Dica para leitura: aspas simples são para pensamentos internos, que é esse símbolo: ’
    Aspas duplas para conversa mental: “
    Travessão para falas em voz alta: —

    O tempo passou de forma estranha. Eu não sabia se havia se passado um dia ou uma semana desde que despertei neste corpo. As vozes ao meu redor eram constantes, falando sempre essa língua incompreensível. Aos poucos, comecei a perceber rostos, expressões, pequenos gestos. Eu queria entender… precisava entender. Mas, no momento, tudo o que eu podia fazer era observar.

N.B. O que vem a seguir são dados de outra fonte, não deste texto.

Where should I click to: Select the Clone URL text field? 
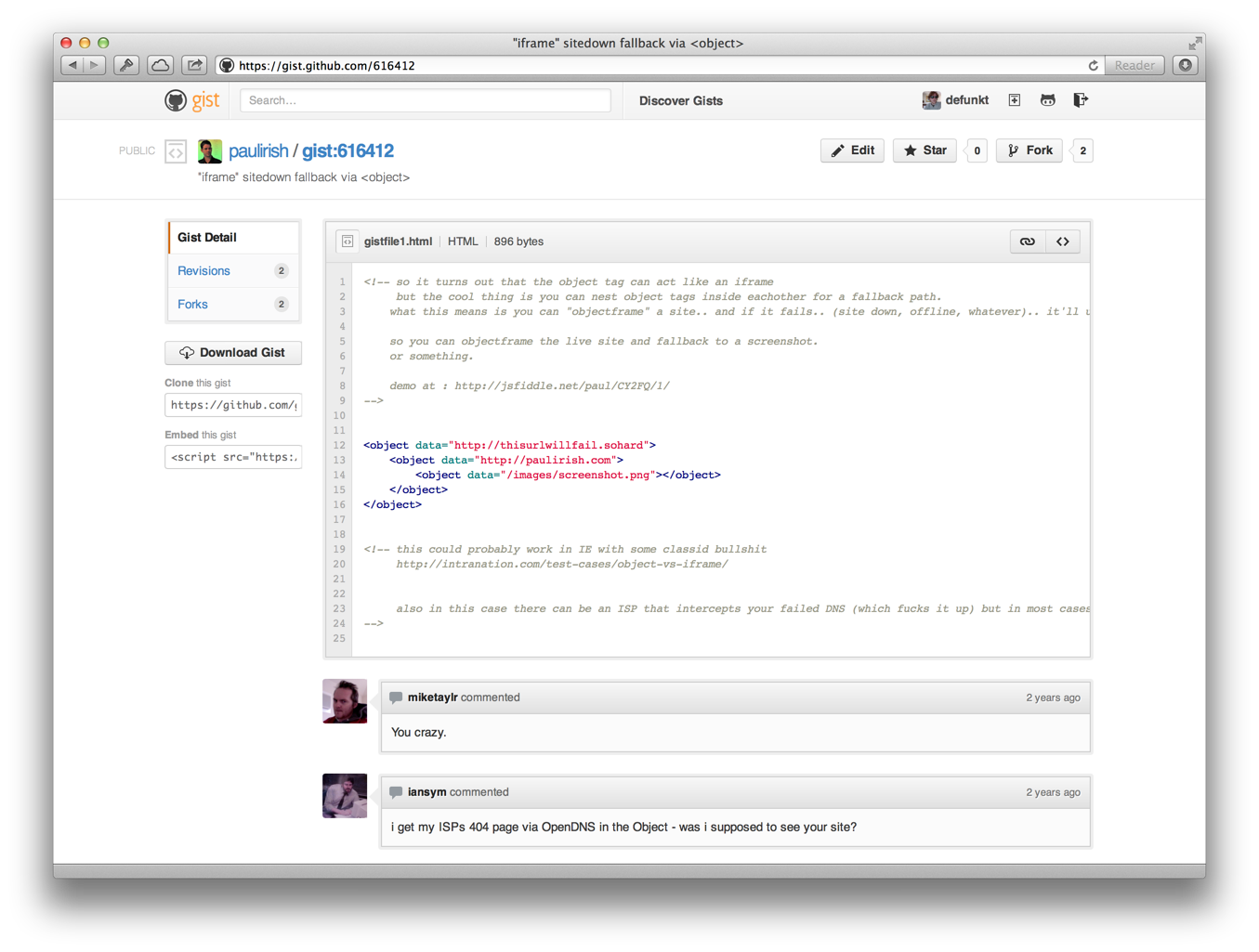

    E se tudo o que eu pudesse fazer fosse isso, então eu o faria com a maior diligência possível. Eu pretendia aprender o mais rápido possível a língua desse novo mundo. Sempre que conversavam perto de mim, eu prestava atenção em cada som, na pronúncia, tentando decifrar o significado pelo contexto do que faziam.

    ‘Será que, neste mundo, há magia? Espero que sim. Eu não quero viver novamente apenas para sofrer como na minha vida passada… mas também não quero desperdiçar esta vida como fiz antes.’

    Ganhei o hábito de conversar sozinho em minha mente, talvez pela solidão de não conseguir falar ou entender os outros. Desde que reencarnei, este tem sido o período mais entediante dos meus 14 anos de vida.

    Agora eu estava dentro de um berço de madeira, claramente feito por um amador. Os panos sobre os quais eu estava deitado eram ásperos e irritavam minha pele.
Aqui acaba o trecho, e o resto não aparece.